This is an appeal from a summary judgment of the Court of Common Pleas of Coshocton County, Ohio, in favor of defendant-appellee Motorists Insurance Company (the Insurance Company) and against plaintiff-appellant Gloria Johnson, Commissioner of the Estate of Ellis Johnson, deceased (Estate), on the Estate’s claim for coverage under a policy of insurance owned by one Sue Adams.
Appellant assigns a single error to the trial court:
"ASSIGNMENT OF ERROR
"THE COURT ERRED IN GRANTING THE SUMMARY JUDGMENT OF THE DEFENDANT AS A FACTUAL ISSUE IS PRESENTED IN THE CASE OVER WHICH REASONABLE MINDS MIGHT DIFFER AND JUDGMENT AS A MATTER OF LAW IS NOT APPROPRIATE."
The Estate's Loe. App. R. 4(D) statement asserts that the summary judgment was inappropriate on the undisputed facta
Civ. R. 56(C) states in pertinent part:
"Summary judgment shall be rendered forthwith if the pleading, depositions, answers to interrogatories, written admissions, affidavits, transcripts of evidence in the pending case, and written stipulations of fact, if any, timely filed in the action, show that there is no genuine issue as to any material fact and that the moving party is entitled to judgment as a matter of law. No evidence or stipulation may be considered except as stated in this rule. A summaiy judgment shall not be rendered unless it appears from such evidence or stipulation and only therefrom, that reasonable minds can come to but one conclusion and that conclusion is adverse to the party against whom the motion for summary judgment is made, such party being entitled to have the evidence or stipulation construed most strongly in his favor."
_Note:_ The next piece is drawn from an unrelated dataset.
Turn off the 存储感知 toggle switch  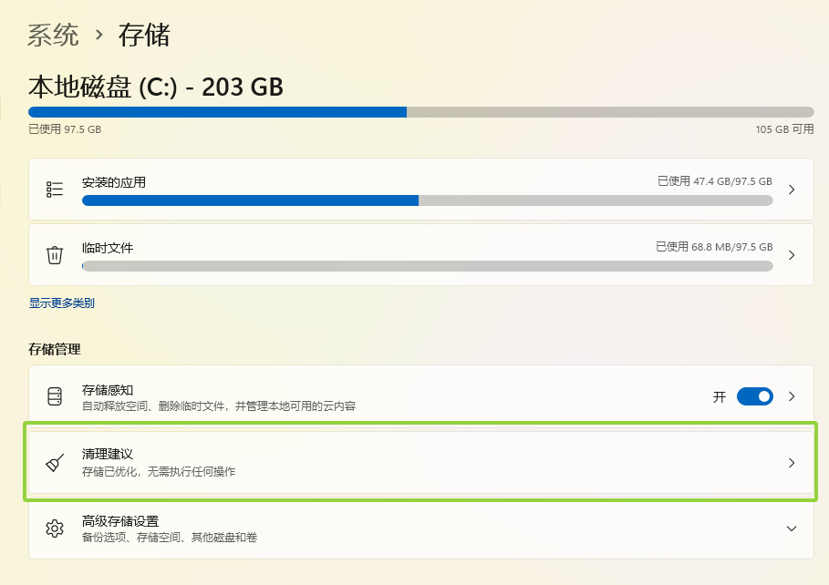[755, 396]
A trial court should not enter a summary judgment if it appears that a material fact is genuinely disputed. Nor should summary judgment be granted if, construing the allegations most favorably towards the nonmovant, reasonable minds could draw different conclusions from the undisputed facts, Duke v. Sanymetal Products Co. Inc. (1972), 31 Ohio App.2d 78. A trial court may not-resolve ambiguities in documents or in testimony, Inland Refuse Transfer Co. v. Browning-Ferris Industries of Ohio, Inc. (1984), 15 Ohio St. 3d 321.
The evidence before the trial court consisted solely of the deposition of Toni Adams, the daughter of the Insurance Company's insured, Sue Adams. Toni Adams testified that on April 14, 1987, she parked her automobile in a school parking lot. The Estate's decedent, Ellis Johnson, and another young man got into the car. Decedent was a long-time acquaintance, but had *158never driven her car or ridden in it. Toni Adams testified that she was going to drive someone else home, but not decedent.
Toni Adams got out of her car, leaving the keys in it but the ignition turned off. Both the other occupants apparently exited the vehicle as well. As Toni Adams walked towards the school to use a rest room, one of the two boys said, "Hey, let's take her car." She did not respond but continued walking towards the school. She deposed that at the time, she thought the two were joking because they had been joking around all day. She assumed, bud did not know for sure, that decedent had a driver's license When she returned to the parking lot, her car was gone. She later learned that decedent was involved in a fatal accident in her car. In discussing the accident with a friend later, she did not tell him she had never given decedent permission to take the car.
The insurance policy written for Sue Adams that covered Toni Adams' car provided in pertinent part:
"Part B - Medical Payments Coverage Exclusions. We do not provide medical payments coverage for any person for bodily injury:
M ***
"7. Sustained while occupying the vehicle without a reasonable belief that the person is entitled to do so."
The Estate asserts that a reasonable jury could conclude from the undisputed facts that Ibni Adams gave an implied permission to Ellis Johnson to use the auto. In the alternative, decedent could have a reasonable belief that Toni Adams gave him permission to take the car when she did not respond to the remark, "Let's take the car."
Insurance Company asserts that Toni Adams did not have a duty to speak.
The Estate reminds us of the maxim that contracts of insurance must be construed strictly against the insurer. However, this cause does not present a question of contract construction.
The trial court found that Toni Adams did not give the keys to Johnson, and did not do anything to lead decedent to believe that she consented to his taking the car. The trial court concluded that this evidence was insufficient as a matter of law to establish even implied permission. We agree that on these undisputed facts, reasonable minds could come to but one conclusion, and that conclusion is adverse to the estate As a matter of law, this evidence is insufficient to support the Estate's claims.
The assignment of error is overruled.
For the foregoing reasons, the judgment of the Court of Common Pleas of Coshocton County, Ohio, is affirmed.
MILLIGAN, P.J., and GWIN, J., concur.